Israel has long had stormy relations with council.

In January 2012, it became the first country to refuse to attend a periodic review of its human rights record. And two months later, it cut all ties with the council over its plans to probe how Jewish settlements were harming Palestinian rights.

In November, it announced that it would not cooperate with Schabas's investigation because of the "obsessive hostility against Israel of this commission and the words of its president against Israel and its leaders."

Gomez said the commission, which is scheduled to present its findings to the council next month, was in "the final phase of collecting evidence" and could name a new chairman as early as Tuesday.

He said the council president had stressed "the need to remain focused on the substantive work of the commission in the interest of the victims and their families on both sides."

The Gaza conflict ended with a truce between Israel and the territory's Islamist de facto rulers Hamas on August 26 after the deaths of more than 2,140 Palestinians, most of them civilians, and 73 people on the Israeli side, mostly soldiers.

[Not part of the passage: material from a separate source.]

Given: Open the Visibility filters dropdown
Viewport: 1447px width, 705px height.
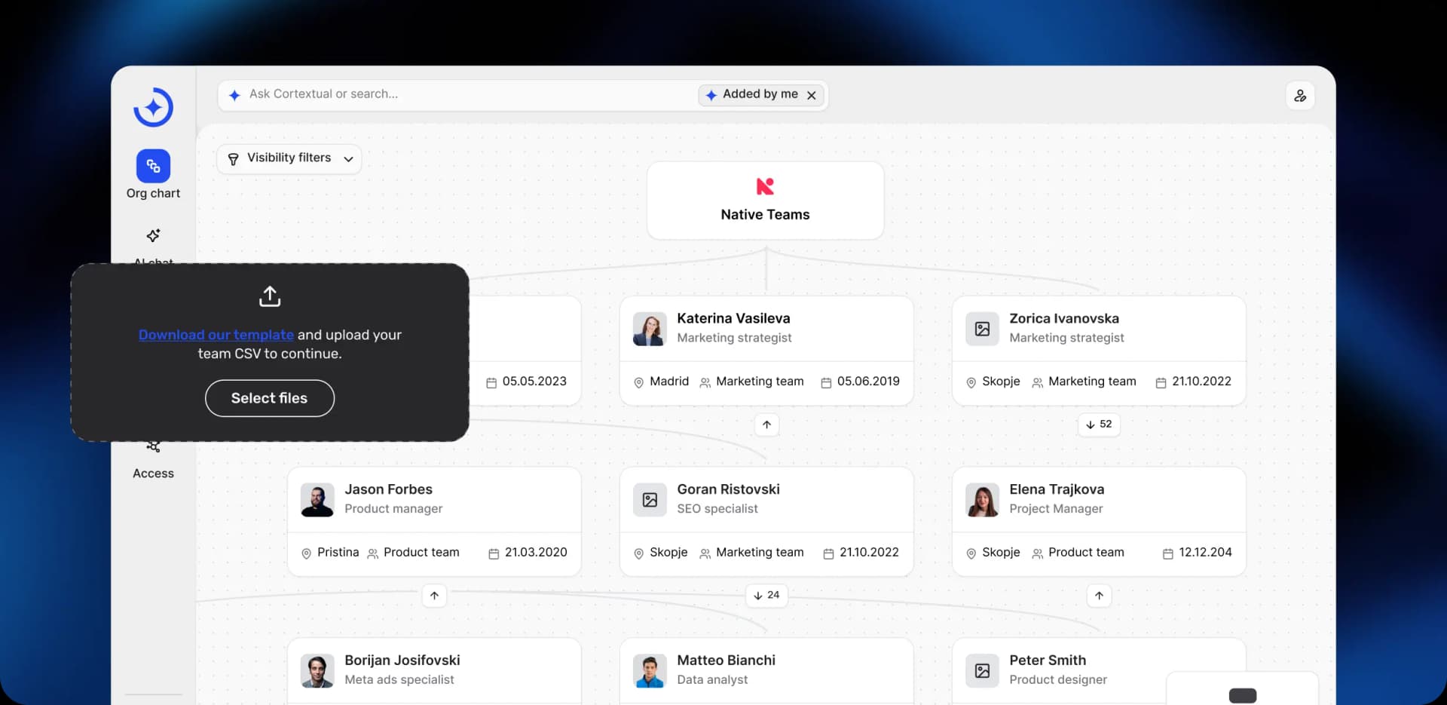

The rights council vowed in August that both Israel and Hamas would be "subjected to a thorough investigation."

Hamas welcomed the inquiry but Israel has repeatedly complained to UN chief Ban Ki-moon that it is one-sided.

Israel has accused Hamas of firing rockets from densely populated civilian areas during the war and from UN schools, and the army released videos it says proves such claims.

The UN itself condemned Gaza militants for storing rockets in a school early in the conflict.